Lewis, S.A. 2003. Hyperspectral remote sensing of fire induced water repellent soils. Master of Science in Engineering thesis. Pullman, WA: Washington State University. December 2003. 111 p.

Keywords: fire, hydrophobic soil, water repellent soil, hyperspectral, water repellency

Links: pdf PDF [3.1 MB]

Abstract: The summer of 2002 was one of the worst fire seasons in history, especially for the state of Colorado where the Hayman Fire burned nearly 60,000 ha. Almost a third of the fire was classified as a high severity burn, which often translates into a high erosion potential. After a fire, soils are frequently rendered water repellent due to the burning of vegetation and surface organic matter. Two methods of testing water repellent soils were performed on the Hayman Fire, the traditional water drop penetration time (WDPT) test and a new mini-disk infiltrometer test. The ability of these two methods to identify water repellent soils in relation to burn severity was tested as well as the compatibility between the tests. The moderately burned sites exhibited the strongest and most persistent water repellency according to both WDPT and infiltrometer tests. The WDPT and infiltrometer values were correlated for each individual burn severity class as well as overall. As the infiltrometer is still in experimental stages, we recommend both tests be used for method comparison and evaluation.
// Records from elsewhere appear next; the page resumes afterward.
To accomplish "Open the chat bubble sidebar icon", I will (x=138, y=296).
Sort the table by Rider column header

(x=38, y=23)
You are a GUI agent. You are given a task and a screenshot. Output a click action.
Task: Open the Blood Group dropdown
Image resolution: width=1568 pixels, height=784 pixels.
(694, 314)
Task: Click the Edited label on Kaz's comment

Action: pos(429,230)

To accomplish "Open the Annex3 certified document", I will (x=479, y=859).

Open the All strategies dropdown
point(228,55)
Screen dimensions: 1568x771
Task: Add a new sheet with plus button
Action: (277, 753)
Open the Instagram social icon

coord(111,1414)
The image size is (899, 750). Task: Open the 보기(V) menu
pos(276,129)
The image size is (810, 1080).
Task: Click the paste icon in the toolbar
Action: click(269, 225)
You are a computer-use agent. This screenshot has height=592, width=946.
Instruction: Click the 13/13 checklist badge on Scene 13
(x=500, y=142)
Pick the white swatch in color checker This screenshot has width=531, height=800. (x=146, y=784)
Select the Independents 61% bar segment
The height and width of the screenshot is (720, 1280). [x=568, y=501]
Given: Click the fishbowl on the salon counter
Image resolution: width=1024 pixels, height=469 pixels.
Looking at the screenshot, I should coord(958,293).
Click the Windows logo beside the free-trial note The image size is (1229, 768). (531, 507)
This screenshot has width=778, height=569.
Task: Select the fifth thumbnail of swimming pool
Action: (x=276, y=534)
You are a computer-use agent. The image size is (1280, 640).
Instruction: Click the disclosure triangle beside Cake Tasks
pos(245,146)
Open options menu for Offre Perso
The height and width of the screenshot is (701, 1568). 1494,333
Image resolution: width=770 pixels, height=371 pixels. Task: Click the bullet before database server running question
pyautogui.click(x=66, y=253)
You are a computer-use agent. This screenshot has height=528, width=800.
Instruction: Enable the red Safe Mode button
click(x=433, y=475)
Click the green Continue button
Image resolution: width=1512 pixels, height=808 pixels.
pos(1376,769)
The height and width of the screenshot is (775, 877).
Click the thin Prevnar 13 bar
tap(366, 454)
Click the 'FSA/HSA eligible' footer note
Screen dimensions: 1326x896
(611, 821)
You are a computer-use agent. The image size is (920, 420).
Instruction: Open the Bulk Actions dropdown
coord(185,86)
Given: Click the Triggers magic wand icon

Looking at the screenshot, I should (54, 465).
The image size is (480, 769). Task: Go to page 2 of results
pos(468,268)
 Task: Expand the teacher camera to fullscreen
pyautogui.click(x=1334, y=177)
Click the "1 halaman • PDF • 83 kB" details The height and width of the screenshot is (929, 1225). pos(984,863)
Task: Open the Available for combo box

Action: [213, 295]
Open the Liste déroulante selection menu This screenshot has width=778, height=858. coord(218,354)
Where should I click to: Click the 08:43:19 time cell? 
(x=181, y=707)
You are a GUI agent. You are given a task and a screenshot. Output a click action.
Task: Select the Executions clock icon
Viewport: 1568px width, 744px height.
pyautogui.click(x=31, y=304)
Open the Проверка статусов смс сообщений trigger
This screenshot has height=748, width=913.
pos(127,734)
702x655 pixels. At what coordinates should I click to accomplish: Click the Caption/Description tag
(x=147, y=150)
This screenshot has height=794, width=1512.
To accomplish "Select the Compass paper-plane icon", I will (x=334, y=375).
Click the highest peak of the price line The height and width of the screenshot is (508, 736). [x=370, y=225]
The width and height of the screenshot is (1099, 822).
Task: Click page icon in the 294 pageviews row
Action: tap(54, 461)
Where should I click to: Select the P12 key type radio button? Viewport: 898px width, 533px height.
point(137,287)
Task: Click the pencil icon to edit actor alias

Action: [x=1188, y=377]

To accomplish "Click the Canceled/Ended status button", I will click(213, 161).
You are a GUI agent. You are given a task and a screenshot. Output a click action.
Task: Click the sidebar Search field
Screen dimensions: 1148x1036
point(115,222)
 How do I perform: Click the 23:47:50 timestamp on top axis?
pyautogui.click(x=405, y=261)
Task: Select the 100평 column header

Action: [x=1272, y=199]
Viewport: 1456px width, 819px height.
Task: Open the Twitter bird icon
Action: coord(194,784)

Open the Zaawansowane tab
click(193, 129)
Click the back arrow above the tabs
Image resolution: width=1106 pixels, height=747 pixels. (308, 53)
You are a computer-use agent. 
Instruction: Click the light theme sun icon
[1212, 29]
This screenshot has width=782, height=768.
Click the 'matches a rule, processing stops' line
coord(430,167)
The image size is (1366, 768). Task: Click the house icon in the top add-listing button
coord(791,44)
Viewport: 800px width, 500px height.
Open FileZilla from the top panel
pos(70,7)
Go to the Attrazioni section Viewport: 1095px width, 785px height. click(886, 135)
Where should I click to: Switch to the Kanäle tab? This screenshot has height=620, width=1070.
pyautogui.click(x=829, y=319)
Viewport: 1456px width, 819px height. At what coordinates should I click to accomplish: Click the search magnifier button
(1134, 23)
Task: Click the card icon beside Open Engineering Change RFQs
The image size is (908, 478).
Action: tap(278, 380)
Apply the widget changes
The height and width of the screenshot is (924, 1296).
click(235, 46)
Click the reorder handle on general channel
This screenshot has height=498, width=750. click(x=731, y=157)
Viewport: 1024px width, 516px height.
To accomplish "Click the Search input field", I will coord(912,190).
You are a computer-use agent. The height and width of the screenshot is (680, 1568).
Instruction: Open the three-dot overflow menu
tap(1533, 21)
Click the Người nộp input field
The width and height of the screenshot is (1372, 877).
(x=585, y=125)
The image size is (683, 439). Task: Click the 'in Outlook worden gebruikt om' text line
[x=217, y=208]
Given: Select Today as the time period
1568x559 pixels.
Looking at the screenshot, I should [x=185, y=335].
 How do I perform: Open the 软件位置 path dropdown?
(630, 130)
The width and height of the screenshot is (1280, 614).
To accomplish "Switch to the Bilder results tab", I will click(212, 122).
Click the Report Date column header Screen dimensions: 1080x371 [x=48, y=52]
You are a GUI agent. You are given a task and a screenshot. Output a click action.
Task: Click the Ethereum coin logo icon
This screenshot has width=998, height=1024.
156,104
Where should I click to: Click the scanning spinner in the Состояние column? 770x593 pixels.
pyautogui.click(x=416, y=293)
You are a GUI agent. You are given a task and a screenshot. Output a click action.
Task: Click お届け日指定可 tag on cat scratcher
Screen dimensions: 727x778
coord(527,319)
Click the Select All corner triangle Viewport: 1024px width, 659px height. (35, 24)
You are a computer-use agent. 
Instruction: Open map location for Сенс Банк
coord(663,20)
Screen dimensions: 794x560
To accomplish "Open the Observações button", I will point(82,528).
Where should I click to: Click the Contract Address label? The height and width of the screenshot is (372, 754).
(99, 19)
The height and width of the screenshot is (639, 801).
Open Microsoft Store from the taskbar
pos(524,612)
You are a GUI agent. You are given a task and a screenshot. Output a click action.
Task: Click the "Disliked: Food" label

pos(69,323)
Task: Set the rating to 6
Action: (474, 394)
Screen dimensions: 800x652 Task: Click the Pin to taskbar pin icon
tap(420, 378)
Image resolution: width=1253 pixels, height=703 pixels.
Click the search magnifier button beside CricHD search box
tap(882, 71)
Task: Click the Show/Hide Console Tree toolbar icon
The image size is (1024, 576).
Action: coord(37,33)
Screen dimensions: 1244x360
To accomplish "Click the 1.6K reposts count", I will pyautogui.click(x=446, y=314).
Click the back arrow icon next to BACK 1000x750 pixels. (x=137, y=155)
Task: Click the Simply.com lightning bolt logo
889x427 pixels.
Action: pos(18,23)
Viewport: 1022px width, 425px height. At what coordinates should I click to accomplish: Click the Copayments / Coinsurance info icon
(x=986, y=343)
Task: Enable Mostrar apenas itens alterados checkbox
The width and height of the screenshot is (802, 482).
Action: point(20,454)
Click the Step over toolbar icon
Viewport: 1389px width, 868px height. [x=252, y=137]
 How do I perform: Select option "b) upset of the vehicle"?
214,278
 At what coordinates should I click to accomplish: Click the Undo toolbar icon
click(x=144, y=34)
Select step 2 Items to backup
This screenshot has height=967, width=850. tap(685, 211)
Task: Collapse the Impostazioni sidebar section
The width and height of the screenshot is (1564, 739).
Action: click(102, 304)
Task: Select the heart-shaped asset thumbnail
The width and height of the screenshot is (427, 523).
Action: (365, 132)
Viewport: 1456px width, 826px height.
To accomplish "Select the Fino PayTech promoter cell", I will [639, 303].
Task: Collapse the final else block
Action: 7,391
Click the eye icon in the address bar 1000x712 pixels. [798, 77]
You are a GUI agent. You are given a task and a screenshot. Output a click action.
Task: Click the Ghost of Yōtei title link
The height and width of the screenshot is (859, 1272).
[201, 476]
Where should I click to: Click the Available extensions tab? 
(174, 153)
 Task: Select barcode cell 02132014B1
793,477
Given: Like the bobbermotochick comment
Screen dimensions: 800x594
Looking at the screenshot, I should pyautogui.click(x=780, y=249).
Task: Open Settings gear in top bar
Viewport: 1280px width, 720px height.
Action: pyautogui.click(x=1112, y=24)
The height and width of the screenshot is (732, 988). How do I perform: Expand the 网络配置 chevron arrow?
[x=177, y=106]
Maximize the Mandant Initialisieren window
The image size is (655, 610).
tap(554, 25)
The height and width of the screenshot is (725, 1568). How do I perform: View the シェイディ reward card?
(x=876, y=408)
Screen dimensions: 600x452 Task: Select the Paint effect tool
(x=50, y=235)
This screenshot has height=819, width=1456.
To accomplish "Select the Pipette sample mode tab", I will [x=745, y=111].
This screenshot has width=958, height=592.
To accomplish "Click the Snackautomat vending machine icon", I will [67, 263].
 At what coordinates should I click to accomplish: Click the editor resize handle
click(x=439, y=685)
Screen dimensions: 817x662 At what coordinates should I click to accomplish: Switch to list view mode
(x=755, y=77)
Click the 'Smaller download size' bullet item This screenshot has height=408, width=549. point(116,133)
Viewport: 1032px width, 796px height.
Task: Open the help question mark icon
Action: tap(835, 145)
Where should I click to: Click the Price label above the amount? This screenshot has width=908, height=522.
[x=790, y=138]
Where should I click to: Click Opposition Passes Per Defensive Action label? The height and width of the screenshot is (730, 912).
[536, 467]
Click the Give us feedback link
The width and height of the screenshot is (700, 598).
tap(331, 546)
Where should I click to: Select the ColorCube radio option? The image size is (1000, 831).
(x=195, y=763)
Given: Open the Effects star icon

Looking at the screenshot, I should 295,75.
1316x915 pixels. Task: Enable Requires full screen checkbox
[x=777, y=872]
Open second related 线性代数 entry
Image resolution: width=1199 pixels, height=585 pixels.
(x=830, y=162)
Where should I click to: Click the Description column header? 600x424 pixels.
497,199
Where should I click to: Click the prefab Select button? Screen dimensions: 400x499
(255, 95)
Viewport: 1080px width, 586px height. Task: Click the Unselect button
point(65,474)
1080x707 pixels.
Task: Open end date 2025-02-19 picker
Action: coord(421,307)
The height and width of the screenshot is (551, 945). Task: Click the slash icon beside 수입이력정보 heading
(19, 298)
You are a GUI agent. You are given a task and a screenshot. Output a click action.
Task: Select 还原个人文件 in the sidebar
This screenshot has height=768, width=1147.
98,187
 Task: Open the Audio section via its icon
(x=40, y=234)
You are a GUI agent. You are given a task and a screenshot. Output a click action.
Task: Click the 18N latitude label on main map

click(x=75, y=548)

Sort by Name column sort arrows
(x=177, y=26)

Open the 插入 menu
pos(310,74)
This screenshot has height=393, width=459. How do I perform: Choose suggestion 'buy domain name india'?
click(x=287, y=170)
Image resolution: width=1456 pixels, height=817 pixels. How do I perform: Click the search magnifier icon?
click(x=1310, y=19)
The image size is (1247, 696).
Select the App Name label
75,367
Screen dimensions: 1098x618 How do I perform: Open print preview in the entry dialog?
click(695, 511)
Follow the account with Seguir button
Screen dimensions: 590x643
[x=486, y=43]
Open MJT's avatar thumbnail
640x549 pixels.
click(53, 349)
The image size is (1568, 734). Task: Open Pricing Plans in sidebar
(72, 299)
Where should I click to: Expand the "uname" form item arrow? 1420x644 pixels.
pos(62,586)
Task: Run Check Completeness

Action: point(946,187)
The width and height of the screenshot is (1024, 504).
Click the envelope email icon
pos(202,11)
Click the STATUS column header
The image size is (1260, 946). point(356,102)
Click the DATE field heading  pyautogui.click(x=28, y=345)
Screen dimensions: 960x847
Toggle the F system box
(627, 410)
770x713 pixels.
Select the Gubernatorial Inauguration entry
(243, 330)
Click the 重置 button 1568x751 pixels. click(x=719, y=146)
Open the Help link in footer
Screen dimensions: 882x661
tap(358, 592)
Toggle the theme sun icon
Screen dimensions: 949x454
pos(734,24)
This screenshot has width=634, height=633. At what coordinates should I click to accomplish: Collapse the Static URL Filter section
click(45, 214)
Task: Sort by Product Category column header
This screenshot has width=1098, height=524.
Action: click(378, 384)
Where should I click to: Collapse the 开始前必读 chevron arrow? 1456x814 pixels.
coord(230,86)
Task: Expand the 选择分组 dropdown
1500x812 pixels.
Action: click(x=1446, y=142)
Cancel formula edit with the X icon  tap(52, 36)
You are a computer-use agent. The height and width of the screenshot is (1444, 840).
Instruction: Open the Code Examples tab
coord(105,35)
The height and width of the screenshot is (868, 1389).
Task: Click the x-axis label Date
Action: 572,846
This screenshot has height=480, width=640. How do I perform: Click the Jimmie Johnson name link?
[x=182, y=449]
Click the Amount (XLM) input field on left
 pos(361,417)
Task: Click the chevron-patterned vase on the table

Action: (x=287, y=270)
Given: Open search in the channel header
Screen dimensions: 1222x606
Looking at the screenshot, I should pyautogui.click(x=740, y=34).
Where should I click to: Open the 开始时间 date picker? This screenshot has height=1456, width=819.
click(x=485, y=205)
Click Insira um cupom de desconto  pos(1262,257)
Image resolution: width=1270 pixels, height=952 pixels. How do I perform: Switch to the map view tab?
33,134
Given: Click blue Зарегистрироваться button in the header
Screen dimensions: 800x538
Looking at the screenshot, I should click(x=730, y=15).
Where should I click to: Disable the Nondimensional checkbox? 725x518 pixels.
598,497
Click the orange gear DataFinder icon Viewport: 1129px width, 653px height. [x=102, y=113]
After evaluation of the ground data, a hyperspectral image that was acquired after the fire was analyzed in an attempt to remotely identify soil water repellency. Remote detection of organic matter in soils has been studied extensively and wavebands that were previously identified as useful were analyzed for spectral features indicative of water repellency. No features were found to correlate well with soil water repellency, mostly because of the overall dampening the blackness from the fire had on soil spectral signatures. A supervised classification was run with the mean spectral signatures of low, moderate and high water repellency soils as endmembers. The accuracy of the classification for identifying the degree of severity of soil water repellency was low, but the ability to identify the presence of soil water repellency was nearly 80 percent. According to the classification, approximately 20 percent of the Hayman Fire was at a high risk for soil erosion, and these are the areas on which erosion mitigation should be focused.

Moscow FSL publication no. 2003m